Henrietta waited expectantly, but Rafe St Alban did not seem to have a burning need to comment on Papa’s calling. ‘The problem is that while his intentions are always of the best, I’m afraid he is not very practical. He has more of a care for the soul than the body and cannot be brought to understand that, without sustenance and warmth, the poor have more pressing needs than their spiritual health, nor any interest in raising their minds to higher things. Like statues of St Francis. Or making a tapestry celebrating the life of St Anthony—he is the patron saint of the poor, you know. I told Papa that they would be better occupied making blankets,’ Henrietta said darkly, too taken up with her remembered resentment to realise that she was once again rambling, ‘but he did not take my suggestion kindly. Mama, of course, agreed with him. Mama believes that distracting the poor from their situation is the key, but honestly, how can one be distracted when one is starving, or worried that one is expecting another child when one cannot feed the other five already at home? The last thing one would want to do is stitch a figure of St Anthony voyaging to Portugal!’

‘I don’t expect many of the poor even know where Portugal is,’ Rafe said pointedly. Papa and Mama Markham sounded like the kind of do-gooders he despised.

‘Precisely,’ Henrietta said vehemently, ‘and even if they did—are you laughing at me?’

‘Would you mind if I were?’

‘No. Only I didn’t think what I was saying was particularly droll.’

‘It was the way you were saying it. You are very earnest.’

‘I have to be, else I will never be heard.’

‘So, while Mama and Papa pray for souls, you make soup—is that right?’

‘There is nothing wrong with being practical.’

‘No, there is not. If only there was more soup and less sermons in the world….’

‘My parents mean well.’

‘I’m sure they do, but my point is that meaning well is not the same as doing well. I come across many such people and—’

‘I was not aware you had a reputation for philanthropy.’

‘No, as you pointed out,’ Rafe said coldly, ‘my reputation primarily concerns my raking. Now you will tell me that one precludes the other.’
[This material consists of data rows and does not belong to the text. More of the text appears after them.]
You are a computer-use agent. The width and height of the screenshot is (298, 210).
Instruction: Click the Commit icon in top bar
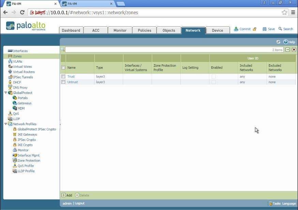pos(236,29)
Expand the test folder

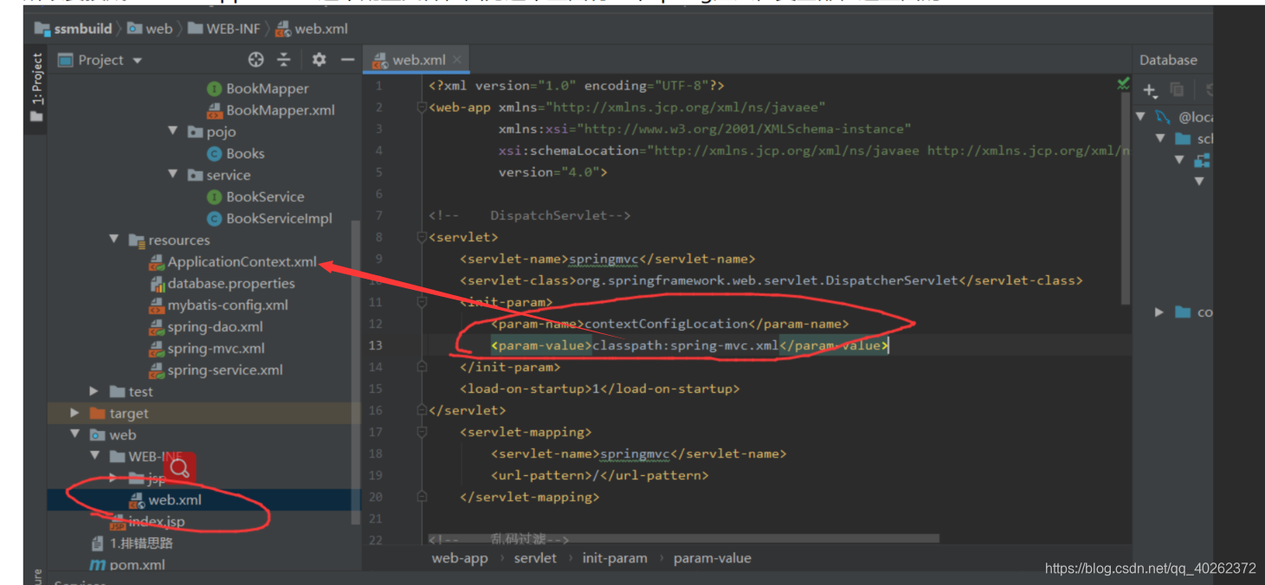click(94, 391)
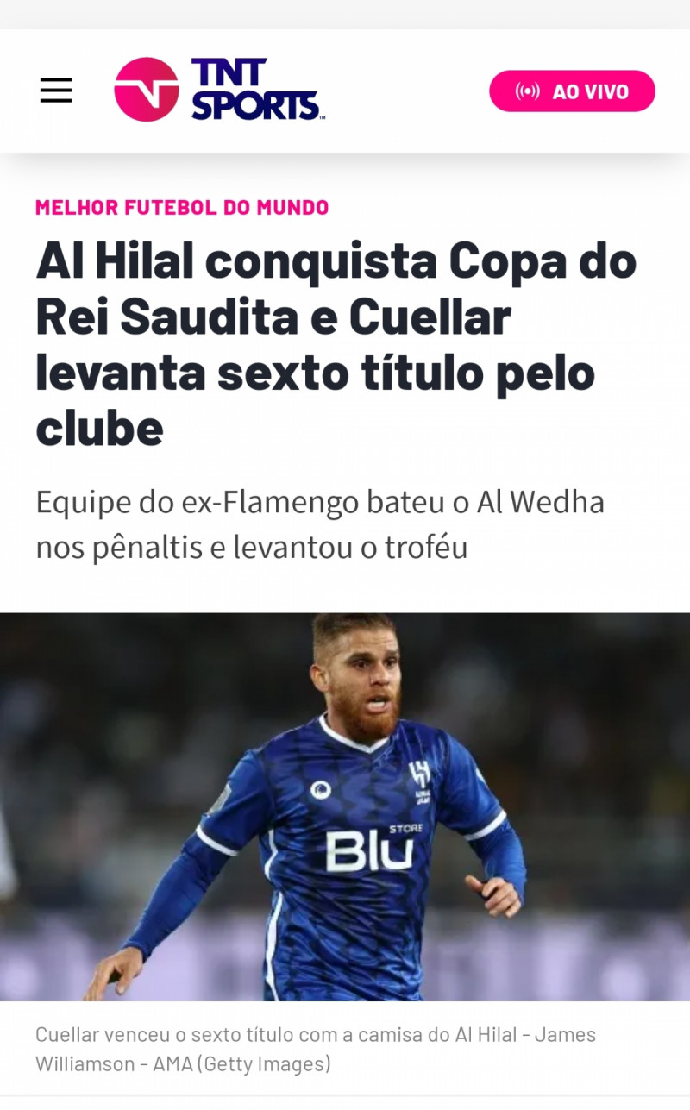The image size is (690, 1110).
Task: Click the pink circular TNT logo emblem
Action: tap(147, 90)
‘Well, doesn’t it?’ Henrietta demanded. Seeing his face tighten, she hesitated. ‘What I mean is, being a rake presupposes one is immoral and—’ She broke off as Rafe’s expression froze. ‘You know, I think perhaps I’ve strayed from the point a little. Are you saying that you are involved in charitable work?’

She was clearly sceptical. He told himself it didn’t matter a damn what she thought. ‘I am saying the world is not as black and white as either you or your parents seem to think.’ His involvement with his own little project at St Nicholas’s was extremely important to him, but he did not consider it to be charitable. With some difficulty, Rafe reined in his temper. What was it about this beguiling female that touched so many raw nerves? ‘You were telling me about the school your parents want to set up.’

‘Yes.’ Henrietta eyed him uncertainly. ‘Have I said something to offend you?’

‘The school, Miss Markham.’

‘Well, if—when—it opens I intend to be able to contribute in a practical sense by teaching lessons.’ Practical lessons, she added to herself, remembering Mama’s curriculum with a shudder.